Bei einer unkomplizierten Harnblasenentzündung können Heilpflanzen unterstützen, zum Beispiel indem sie Bakterien aus der Blase schwemmen. In meiner Praxis fand ich vor allem Bruchkraut, Brennnessel und Löwenzahn sinnvolle pflanzliche Mittel.

Literatur

[1] Wojnicz et al. Medicinal plants extracts affect virulence factors expression and biofilm formation by the uropathogenic Escherichia coli. Urol Res. 2012 Dec; 40(6): 683-97

[2] Hakim et al. Evaluation of the diuretic effect of crude ethanol and saponin-rich extracts of Herniaria glabra L. in rats. J Ethnopharmacol. 2021 Jun 12; 273: 1139-42

[3] Clare et al. The diuretic effect in human subjects of an extract of Taraxacum officinale folium over a single day. J Altern Complement Med. 2009 Aug; 15(8): 929-34


Wichtiger Hinweis!

Wie jede Wissenschaft ist die Heilpflanzenkunde ständigen Entwicklungen unterworfen. Soweit in diesem Beitrag medizinische Sachverhalte, Anwendungen und Rezepturen beschrieben werden, handelt es sich naturgemäß um allgemeine Darstellungen, die eine individuelle Beratung, Diagnose und Behandlung durch eine Ärztin, einen Arzt oder eine/einen Apothekerin nicht ersetzen können. Jede/Jeder Nutzende ist für die etwaige Anwendung und vorherige sorgfältige Prüfung von Dosierungen, Applikationen oder sonstigen Angaben selbst verantwortlich. Autoren und Autorinnen und Verlag haben große Sorgfalt darauf verwendet, dass diese Angaben bei ihrer Veröffentlichung dem aktuellen Wissensstand entsprechen. Eine Haftung für Schäden oder andere Nachteile ist jedoch ausgeschlossen.

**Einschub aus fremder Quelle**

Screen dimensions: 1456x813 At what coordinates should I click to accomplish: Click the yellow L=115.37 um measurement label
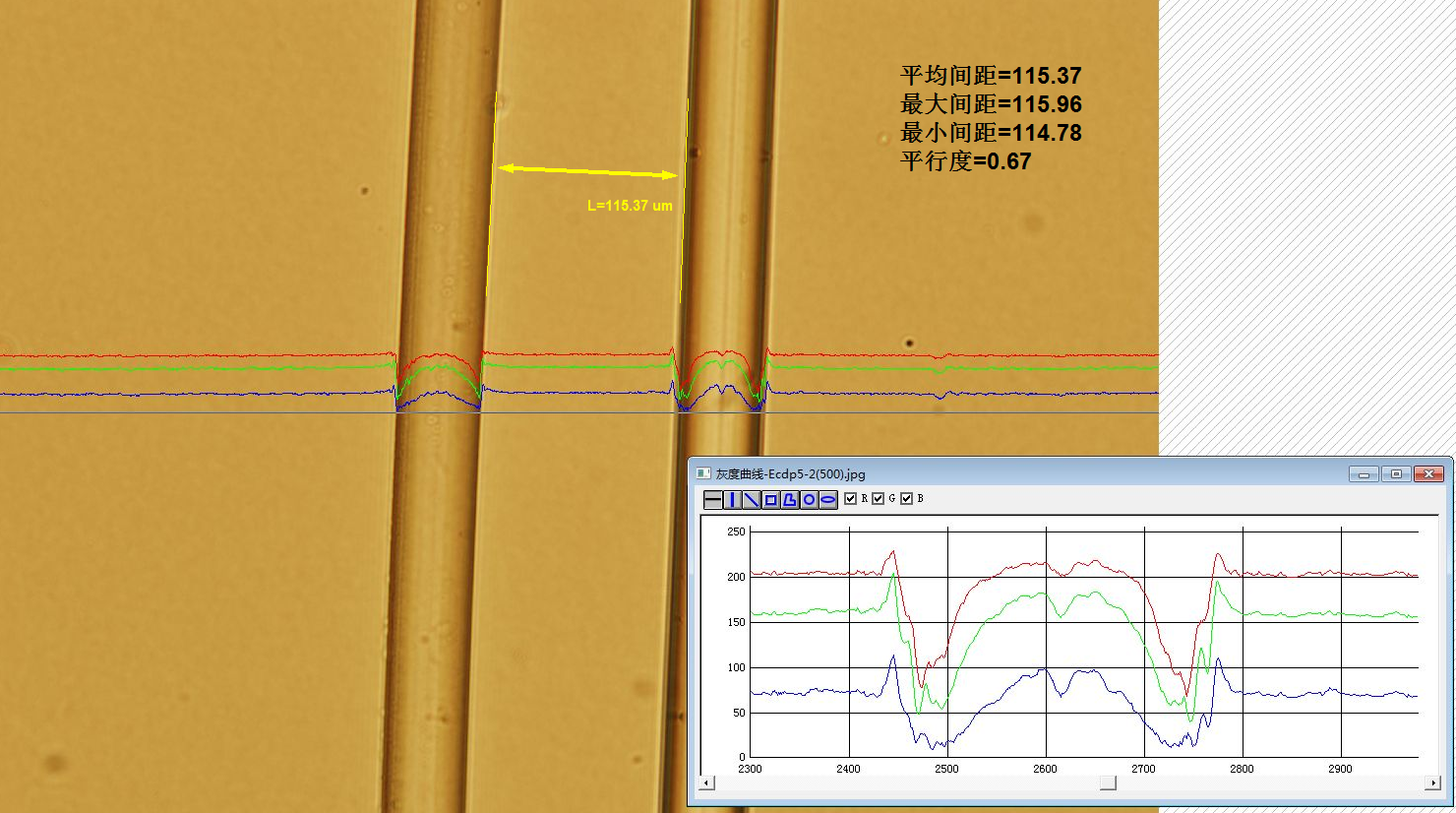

Für die meisten Heilpflanzen fehlen Studien zu Unbedenklichkeit bei der Anwendung in der Schwangerschaft und während der Stillzeit, sowie bei Säuglingen, (Klein-)Kindern und Jugendlichen unter 18 Jahren. Alle beschriebenen Anwendungen sollten daher, sofern nicht ausdrücklich im Beitrag anders beschrieben, bei diesen Personen und in diesen Lebensphasen nicht ohne ärztliche Zustimmung angewendet werden.